How to build and integrate Condy in your project.

Direct Header-Only Usage

Condy is a header-only library. You can use it by simply including the header file in your project.
Make sure liburing (≥2.3) is installed on your system.

#include <condy.hpp>
Main include file for the Condy library.

Compile your code:

clang++ main.cpp \
-std=c++20 \ # Enable C++20 for coroutine support
-luring \ # Link against liburing
-I/path/to/condy # Specify Condy include path

Using Condy as a Submodule (Recommended)

You can add Condy to your project via Git submodule:

git submodule add https://github.com/wokron/condy.git third_party/condy
git submodule update --init --recursive

In your CMakeLists.txt:

add_subdirectory(third_party/condy)
add_executable(my_app src/main.cpp)
target_link_libraries(my_app PRIVATE condy)
Note
  • C++20 is required for coroutine support.
  • Condy depends on liburing ≥ 2.3.
  • By default, Condy builds and links the bundled liburing in third_party/liburing (LINK_LIBURING=ON). If you need a specific version of liburing, you can manually check out the desired commit in that directory before building.
  • To link against the system liburing, set LINK_LIBURING=OFF and install liburing manually.

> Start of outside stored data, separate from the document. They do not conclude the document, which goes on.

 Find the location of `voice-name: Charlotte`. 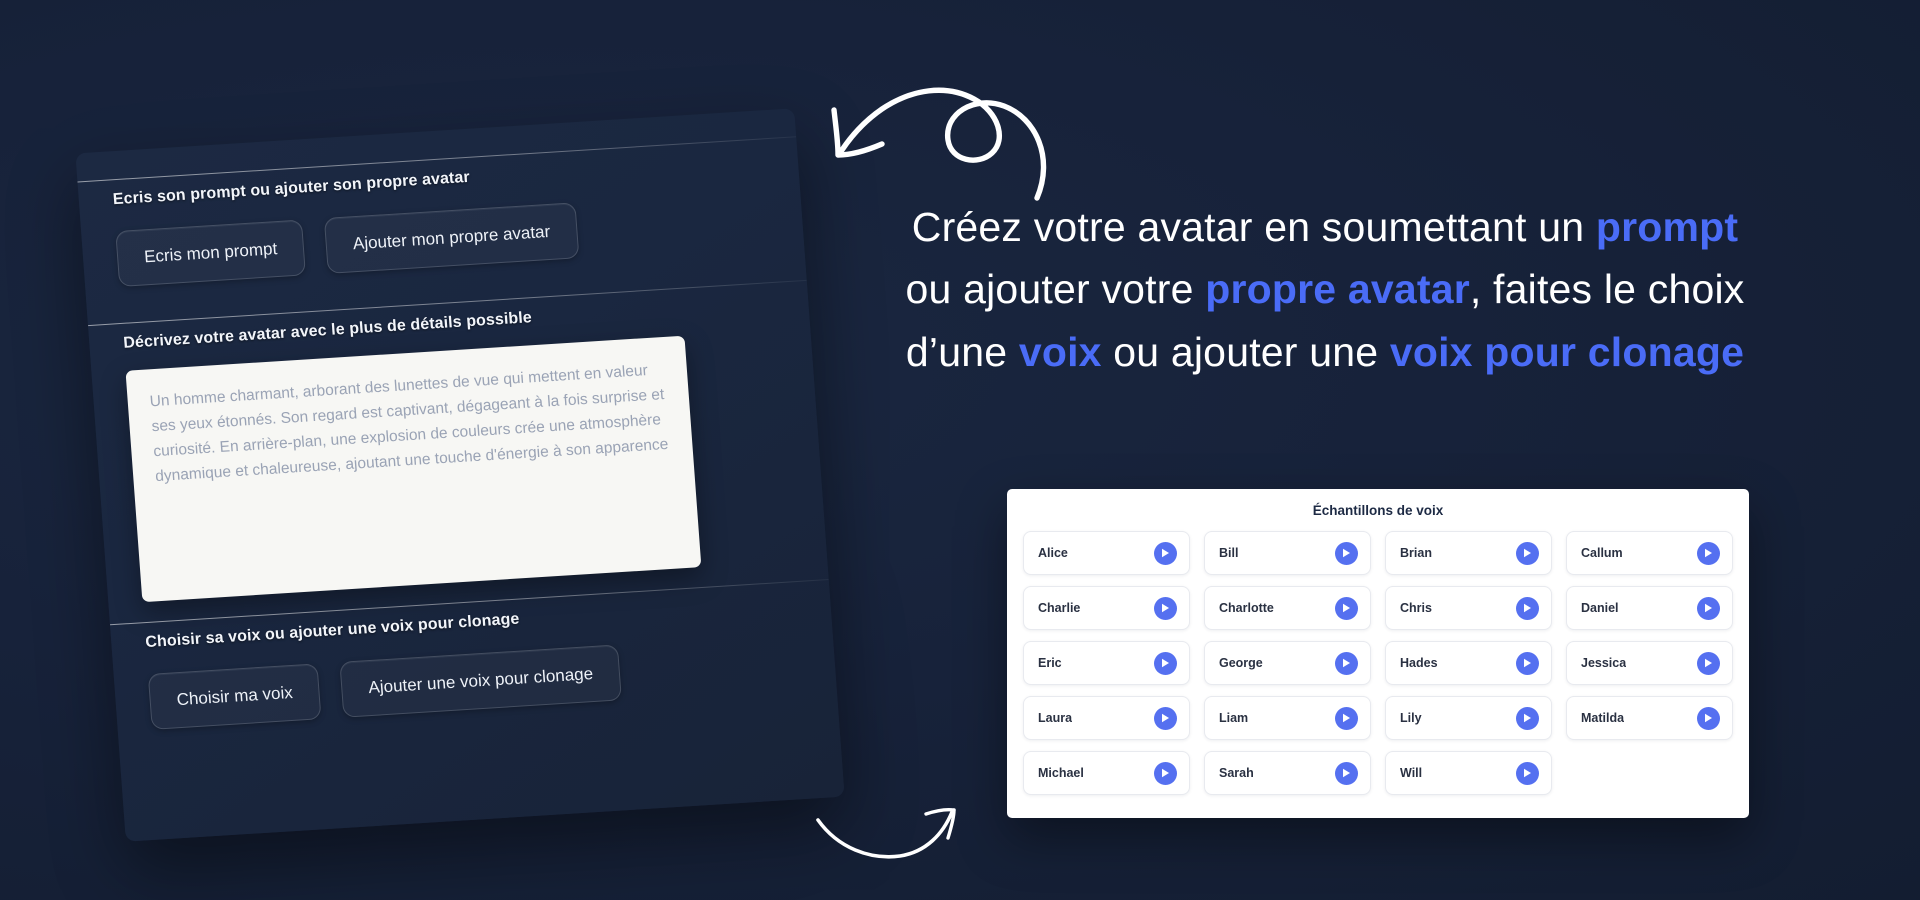

voice-name: Charlotte is located at coordinates (1246, 608).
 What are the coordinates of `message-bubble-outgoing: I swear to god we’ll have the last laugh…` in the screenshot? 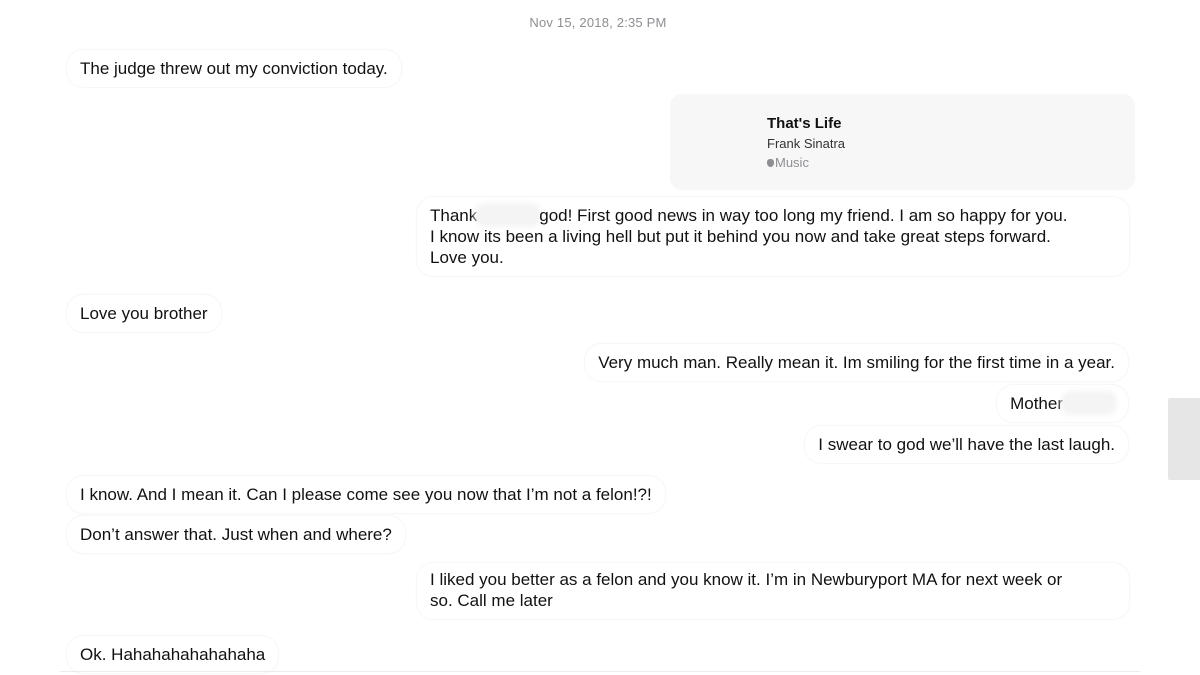 It's located at (966, 444).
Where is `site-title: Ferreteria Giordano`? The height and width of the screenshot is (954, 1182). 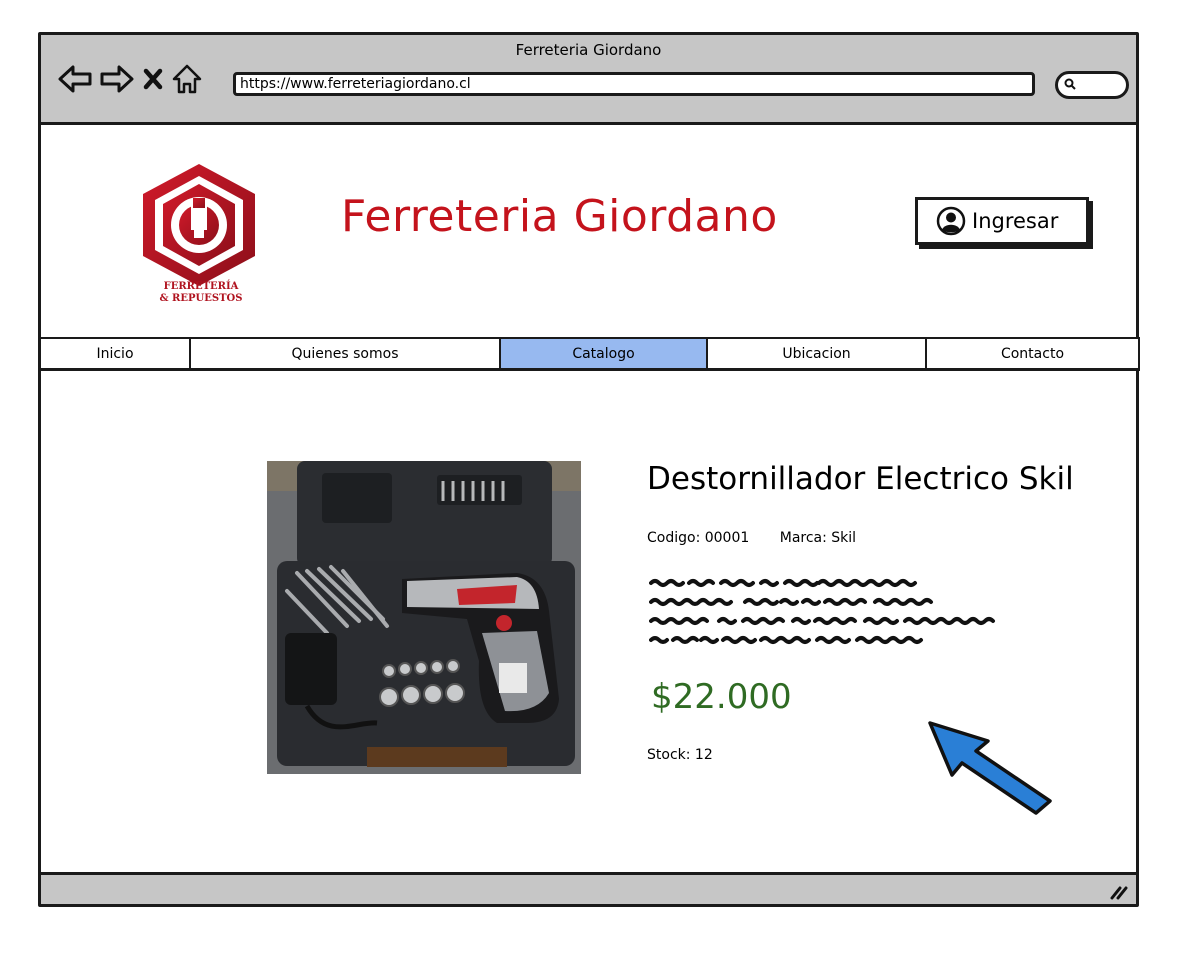 site-title: Ferreteria Giordano is located at coordinates (560, 216).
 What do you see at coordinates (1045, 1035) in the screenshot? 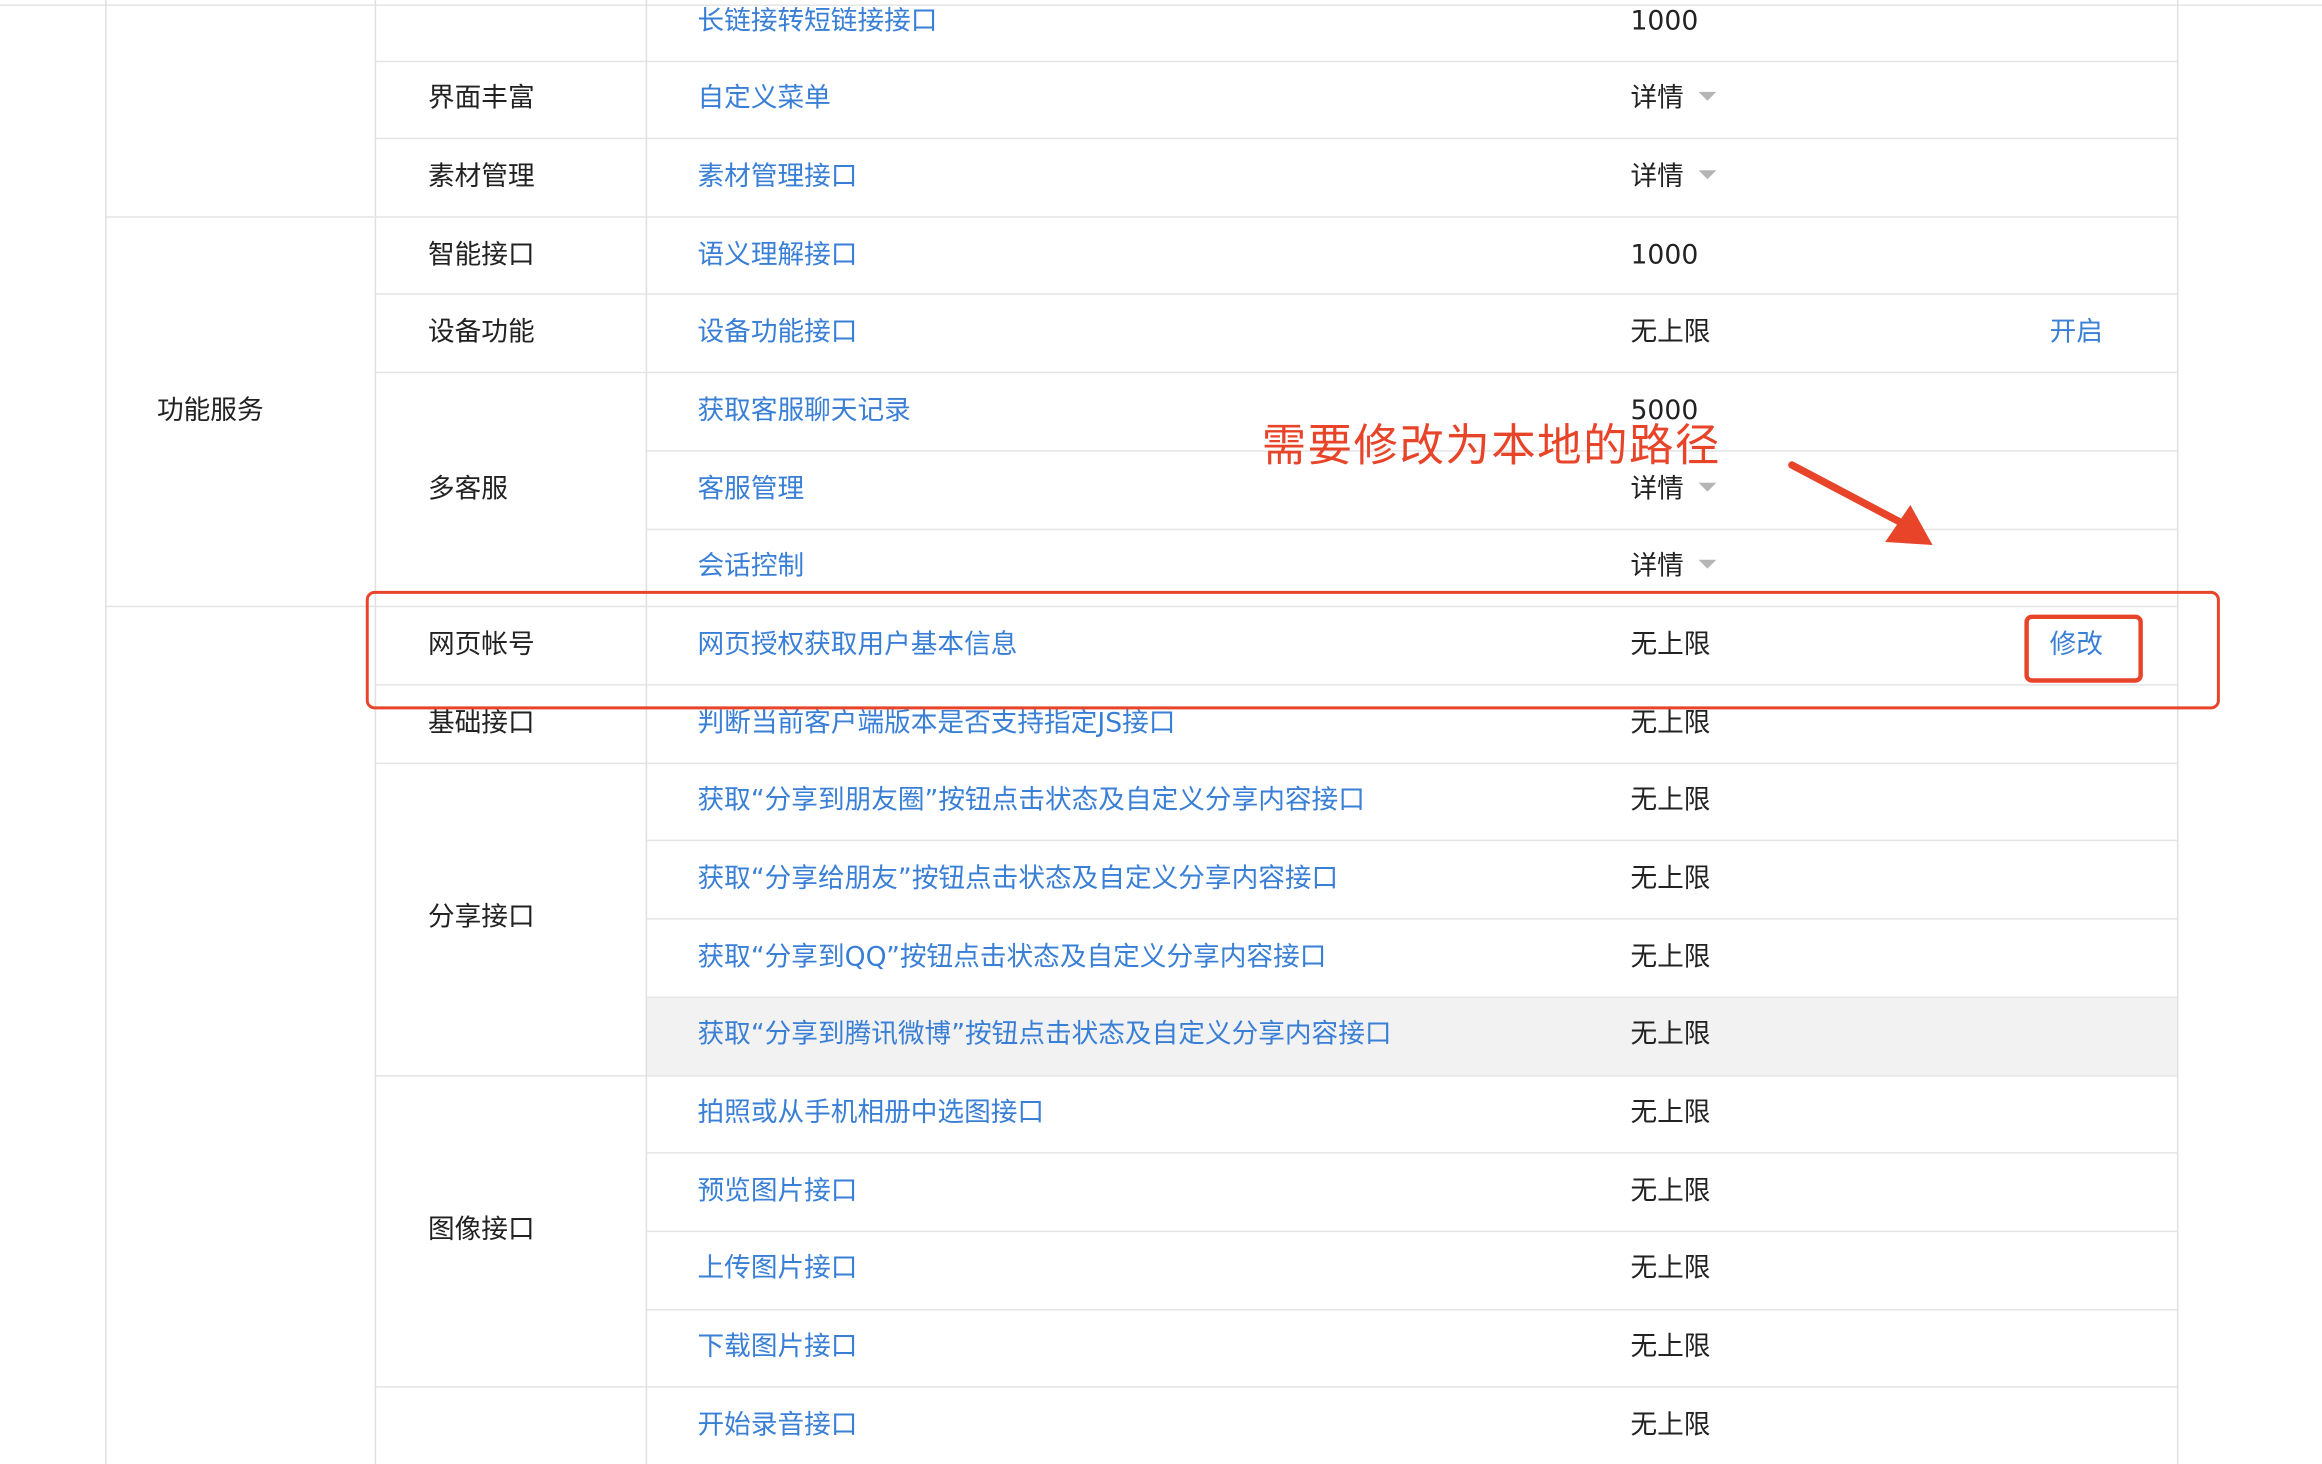
I see `api-link-share-weibo: 获取“分享到腾讯微博”按钮点击状态及自定义分享内容接口` at bounding box center [1045, 1035].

Building Examples / Benchmarks / Tests

Condy provides CMake options to build examples, benchmarks, and tests:

cmake -B build -S . \
-DBUILD_EXAMPLES=ON \
-DBUILD_BENCHMARKS=ON \
-DBUILD_TESTS=ON \
-DCMAKE_C_COMPILER=clang \
-DCMAKE_CXX_COMPILER=clang++ \
-DCMAKE_BUILD_TYPE=Release
cmake --build build --config Release -j$(nproc)

After building:

  • Run all tests:
ctest --test-dir build
  • Run example programs:
./build/examples/link-cp from.bin to.bin

Version Compatibility

Condy supports liburing ≥ 2.3. When building with a specific version of liburing, Condy assumes that all related interfaces provided by that version are already supported by your Linux kernel.

Note
If your kernel version is older than the liburing version you are using, some features may not be available at runtime, even if compilation succeeds.
For best compatibility and feature support, it is recommended to use a Linux kernel version that matches or exceeds the requirements of your chosen liburing version.